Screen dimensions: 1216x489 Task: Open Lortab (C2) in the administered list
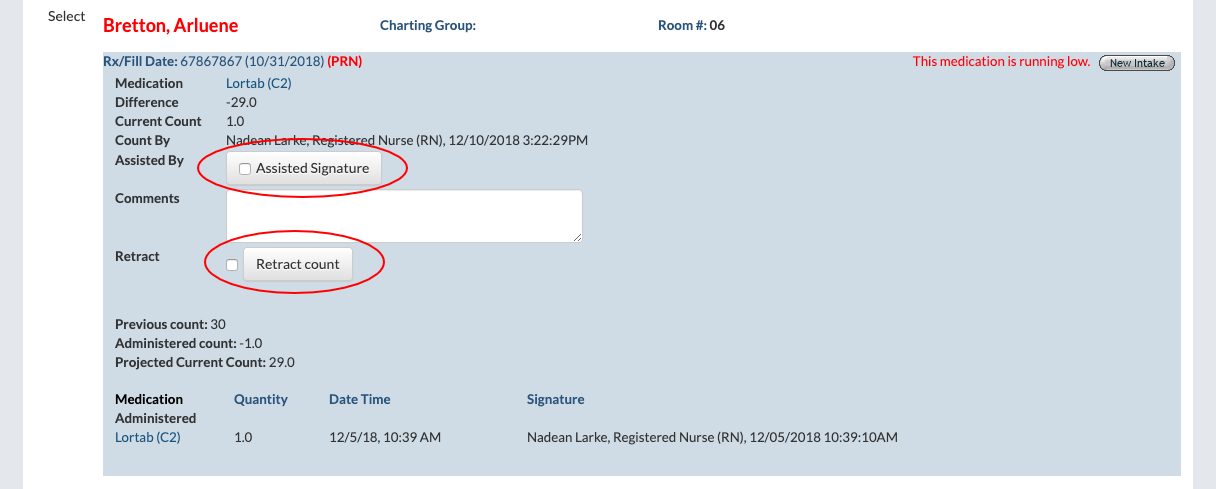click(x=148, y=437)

════

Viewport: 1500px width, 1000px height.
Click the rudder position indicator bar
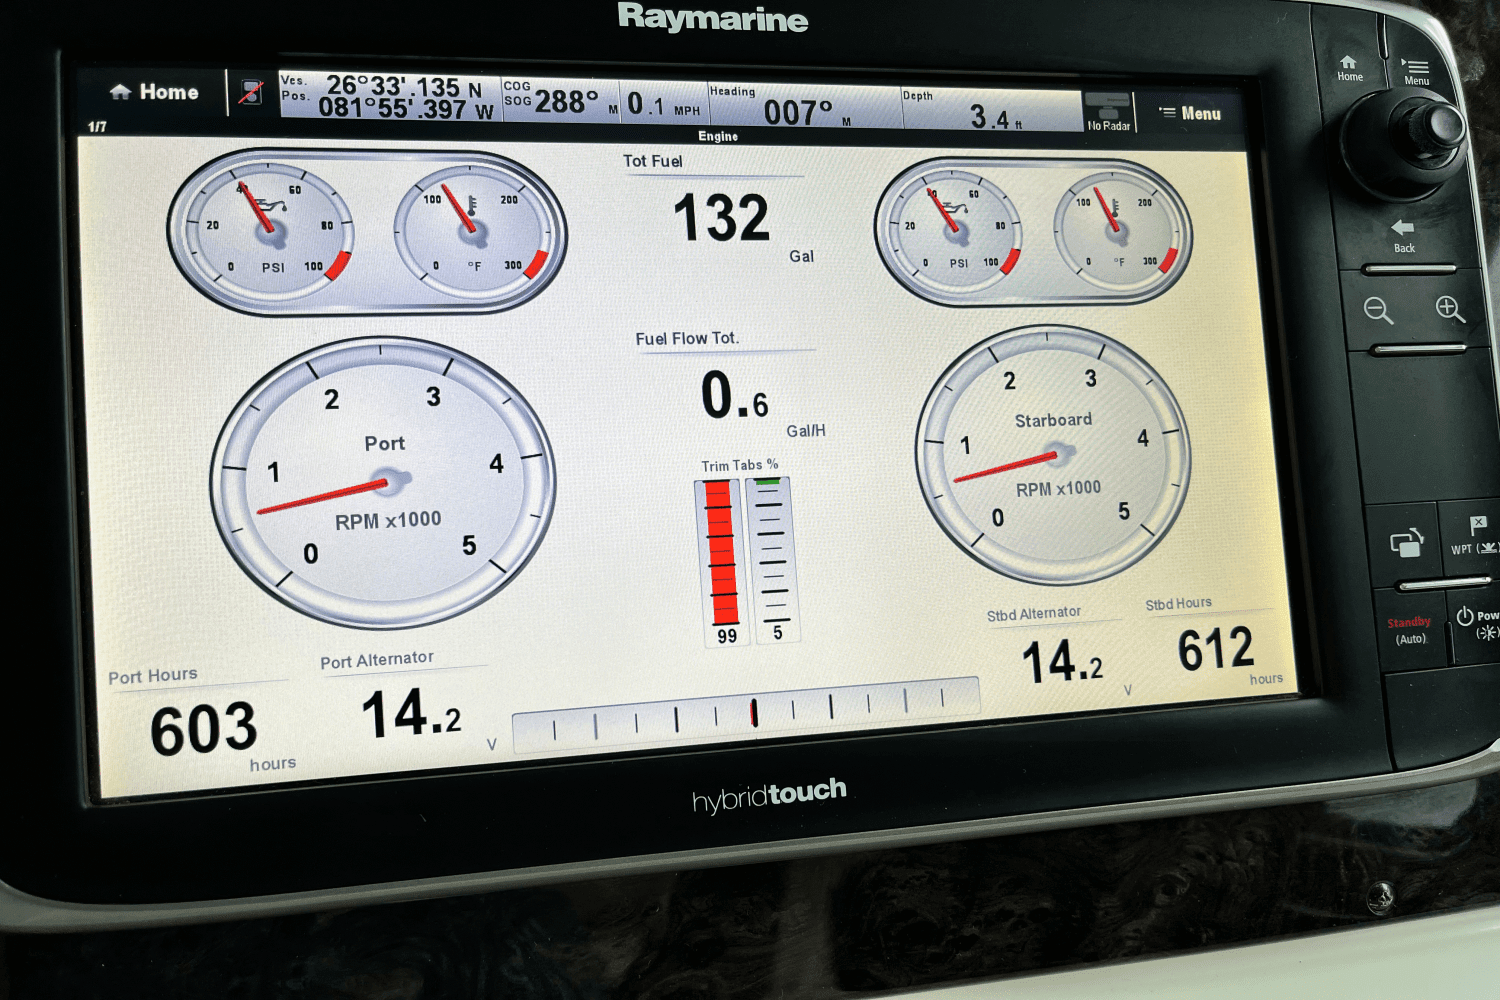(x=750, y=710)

════

▶ [DIRECTION]:
Arrange the material as a numbered list, starting with the line that contains "Screen dimensions: 1216x489" and going on through the line that contains "click(x=148, y=437)", with blank lines left out. Leave the pictures out of the answer.

▶ [SOLVED EXERCISE]:
1. Screen dimensions: 1216x489 Task: Open Lortab (C2) in the administered list
2. click(x=148, y=437)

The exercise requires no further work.